Tally the lines of the listing that contain the word "tree", then give the total and nothing else.

Record extracts below:

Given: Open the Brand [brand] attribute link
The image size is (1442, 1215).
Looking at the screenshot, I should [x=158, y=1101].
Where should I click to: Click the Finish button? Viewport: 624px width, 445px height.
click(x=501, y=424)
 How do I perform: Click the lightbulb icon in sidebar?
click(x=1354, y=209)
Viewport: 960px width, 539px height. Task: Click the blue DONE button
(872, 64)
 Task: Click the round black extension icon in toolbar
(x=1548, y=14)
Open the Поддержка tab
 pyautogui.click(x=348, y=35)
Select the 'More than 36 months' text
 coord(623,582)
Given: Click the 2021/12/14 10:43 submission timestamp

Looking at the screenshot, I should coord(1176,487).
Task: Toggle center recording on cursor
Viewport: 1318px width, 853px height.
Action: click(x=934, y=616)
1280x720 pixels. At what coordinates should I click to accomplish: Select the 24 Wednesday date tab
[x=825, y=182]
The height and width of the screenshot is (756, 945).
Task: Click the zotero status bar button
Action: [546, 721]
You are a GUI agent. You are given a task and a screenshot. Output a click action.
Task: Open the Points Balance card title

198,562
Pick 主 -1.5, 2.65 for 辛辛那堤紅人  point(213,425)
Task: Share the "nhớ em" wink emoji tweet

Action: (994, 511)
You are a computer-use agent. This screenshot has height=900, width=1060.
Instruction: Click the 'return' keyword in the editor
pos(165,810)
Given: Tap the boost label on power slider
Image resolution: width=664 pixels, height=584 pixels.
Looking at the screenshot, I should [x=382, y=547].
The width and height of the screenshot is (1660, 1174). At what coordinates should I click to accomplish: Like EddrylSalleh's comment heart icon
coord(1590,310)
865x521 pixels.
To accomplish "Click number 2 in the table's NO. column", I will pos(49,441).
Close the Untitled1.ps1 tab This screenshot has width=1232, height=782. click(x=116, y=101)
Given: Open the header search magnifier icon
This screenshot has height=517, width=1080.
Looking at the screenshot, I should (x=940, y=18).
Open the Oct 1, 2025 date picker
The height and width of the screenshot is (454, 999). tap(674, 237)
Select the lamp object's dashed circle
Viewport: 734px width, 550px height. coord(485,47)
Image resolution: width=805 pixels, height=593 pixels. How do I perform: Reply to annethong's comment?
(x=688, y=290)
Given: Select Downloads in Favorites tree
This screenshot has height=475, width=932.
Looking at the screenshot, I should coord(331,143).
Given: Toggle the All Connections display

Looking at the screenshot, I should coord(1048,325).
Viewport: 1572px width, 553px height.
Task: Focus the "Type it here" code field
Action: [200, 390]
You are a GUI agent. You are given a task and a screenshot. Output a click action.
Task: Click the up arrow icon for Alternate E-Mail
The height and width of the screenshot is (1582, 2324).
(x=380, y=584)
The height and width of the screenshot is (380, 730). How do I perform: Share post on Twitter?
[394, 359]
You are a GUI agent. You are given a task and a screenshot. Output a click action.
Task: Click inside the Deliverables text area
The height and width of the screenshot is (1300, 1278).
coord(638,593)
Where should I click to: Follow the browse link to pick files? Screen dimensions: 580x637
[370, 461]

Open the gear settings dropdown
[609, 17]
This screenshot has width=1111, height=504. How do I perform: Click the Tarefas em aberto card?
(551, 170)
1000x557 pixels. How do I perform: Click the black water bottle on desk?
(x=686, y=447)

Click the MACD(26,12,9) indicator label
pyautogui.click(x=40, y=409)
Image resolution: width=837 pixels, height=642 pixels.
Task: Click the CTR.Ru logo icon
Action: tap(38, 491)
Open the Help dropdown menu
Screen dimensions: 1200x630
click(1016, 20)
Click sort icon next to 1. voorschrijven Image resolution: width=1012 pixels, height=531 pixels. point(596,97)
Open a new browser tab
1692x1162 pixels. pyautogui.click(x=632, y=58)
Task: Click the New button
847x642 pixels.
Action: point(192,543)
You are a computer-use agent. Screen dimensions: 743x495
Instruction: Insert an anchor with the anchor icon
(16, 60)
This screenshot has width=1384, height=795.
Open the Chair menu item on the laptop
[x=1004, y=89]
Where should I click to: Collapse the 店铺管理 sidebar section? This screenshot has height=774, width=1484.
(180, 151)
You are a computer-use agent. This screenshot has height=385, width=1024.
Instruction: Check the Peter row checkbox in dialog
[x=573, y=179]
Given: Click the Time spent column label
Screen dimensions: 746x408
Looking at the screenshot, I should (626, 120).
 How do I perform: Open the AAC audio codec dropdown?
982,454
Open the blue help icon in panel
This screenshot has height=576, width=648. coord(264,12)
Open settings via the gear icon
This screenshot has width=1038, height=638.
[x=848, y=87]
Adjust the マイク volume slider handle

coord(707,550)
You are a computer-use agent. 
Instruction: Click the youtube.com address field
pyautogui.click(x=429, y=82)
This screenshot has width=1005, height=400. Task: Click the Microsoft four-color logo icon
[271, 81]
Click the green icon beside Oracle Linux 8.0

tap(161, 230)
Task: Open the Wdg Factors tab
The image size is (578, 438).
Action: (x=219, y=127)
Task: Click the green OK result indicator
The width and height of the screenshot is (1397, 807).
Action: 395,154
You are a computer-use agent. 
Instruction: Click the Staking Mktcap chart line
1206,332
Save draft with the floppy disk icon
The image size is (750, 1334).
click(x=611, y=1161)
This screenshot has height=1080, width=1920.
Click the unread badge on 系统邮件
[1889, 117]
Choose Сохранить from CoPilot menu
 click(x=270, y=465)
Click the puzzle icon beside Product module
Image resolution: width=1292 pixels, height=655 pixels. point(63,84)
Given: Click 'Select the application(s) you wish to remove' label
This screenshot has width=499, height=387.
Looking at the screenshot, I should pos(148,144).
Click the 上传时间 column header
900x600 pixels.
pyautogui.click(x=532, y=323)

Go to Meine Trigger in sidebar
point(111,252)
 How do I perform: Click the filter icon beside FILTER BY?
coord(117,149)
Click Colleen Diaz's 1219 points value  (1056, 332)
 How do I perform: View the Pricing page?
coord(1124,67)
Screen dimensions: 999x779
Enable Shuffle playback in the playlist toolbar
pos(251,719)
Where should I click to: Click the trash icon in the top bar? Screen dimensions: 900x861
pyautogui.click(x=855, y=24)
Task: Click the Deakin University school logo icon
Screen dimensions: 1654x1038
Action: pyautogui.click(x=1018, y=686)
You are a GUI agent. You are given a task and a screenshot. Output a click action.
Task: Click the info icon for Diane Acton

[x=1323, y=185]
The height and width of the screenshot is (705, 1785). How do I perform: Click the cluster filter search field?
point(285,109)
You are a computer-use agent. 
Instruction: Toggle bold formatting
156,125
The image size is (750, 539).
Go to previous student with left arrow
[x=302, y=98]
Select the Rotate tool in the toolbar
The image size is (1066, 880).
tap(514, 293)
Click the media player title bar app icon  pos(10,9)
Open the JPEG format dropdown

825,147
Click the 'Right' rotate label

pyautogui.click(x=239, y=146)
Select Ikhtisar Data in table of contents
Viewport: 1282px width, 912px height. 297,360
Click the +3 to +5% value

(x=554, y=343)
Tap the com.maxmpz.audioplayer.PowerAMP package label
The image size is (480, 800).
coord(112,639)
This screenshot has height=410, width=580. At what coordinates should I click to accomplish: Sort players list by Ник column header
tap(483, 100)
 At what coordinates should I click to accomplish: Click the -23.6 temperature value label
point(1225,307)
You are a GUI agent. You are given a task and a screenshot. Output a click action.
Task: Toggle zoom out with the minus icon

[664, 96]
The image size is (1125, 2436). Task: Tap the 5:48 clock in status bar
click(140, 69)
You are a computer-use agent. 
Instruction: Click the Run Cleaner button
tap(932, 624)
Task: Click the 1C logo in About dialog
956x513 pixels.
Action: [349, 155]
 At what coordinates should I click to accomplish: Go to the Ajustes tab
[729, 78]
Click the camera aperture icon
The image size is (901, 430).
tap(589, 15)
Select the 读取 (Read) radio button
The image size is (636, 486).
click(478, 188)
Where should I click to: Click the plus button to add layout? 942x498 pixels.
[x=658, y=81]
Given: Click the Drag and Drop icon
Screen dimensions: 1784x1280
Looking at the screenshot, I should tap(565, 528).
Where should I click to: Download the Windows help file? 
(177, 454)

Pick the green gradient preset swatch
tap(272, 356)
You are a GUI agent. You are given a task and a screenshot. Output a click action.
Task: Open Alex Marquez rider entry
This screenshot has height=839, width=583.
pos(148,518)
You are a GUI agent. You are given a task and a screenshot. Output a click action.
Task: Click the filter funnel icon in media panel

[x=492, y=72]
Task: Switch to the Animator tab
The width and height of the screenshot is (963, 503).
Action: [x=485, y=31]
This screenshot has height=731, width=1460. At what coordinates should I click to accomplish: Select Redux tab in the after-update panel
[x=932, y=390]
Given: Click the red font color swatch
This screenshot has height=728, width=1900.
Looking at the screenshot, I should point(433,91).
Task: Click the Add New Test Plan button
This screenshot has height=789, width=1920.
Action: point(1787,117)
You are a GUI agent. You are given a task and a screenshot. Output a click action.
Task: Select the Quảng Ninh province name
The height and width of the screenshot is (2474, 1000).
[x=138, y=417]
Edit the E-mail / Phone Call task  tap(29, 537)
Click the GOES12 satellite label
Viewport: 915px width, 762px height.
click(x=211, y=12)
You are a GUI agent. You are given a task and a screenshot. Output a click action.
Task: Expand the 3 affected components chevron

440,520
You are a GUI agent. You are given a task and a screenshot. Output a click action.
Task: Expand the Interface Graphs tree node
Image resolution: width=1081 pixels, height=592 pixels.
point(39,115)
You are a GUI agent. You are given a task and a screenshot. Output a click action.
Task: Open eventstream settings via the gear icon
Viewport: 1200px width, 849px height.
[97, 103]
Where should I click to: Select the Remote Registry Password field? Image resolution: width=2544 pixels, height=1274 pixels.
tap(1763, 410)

End of Record extracts.

> **Completed exercise**
2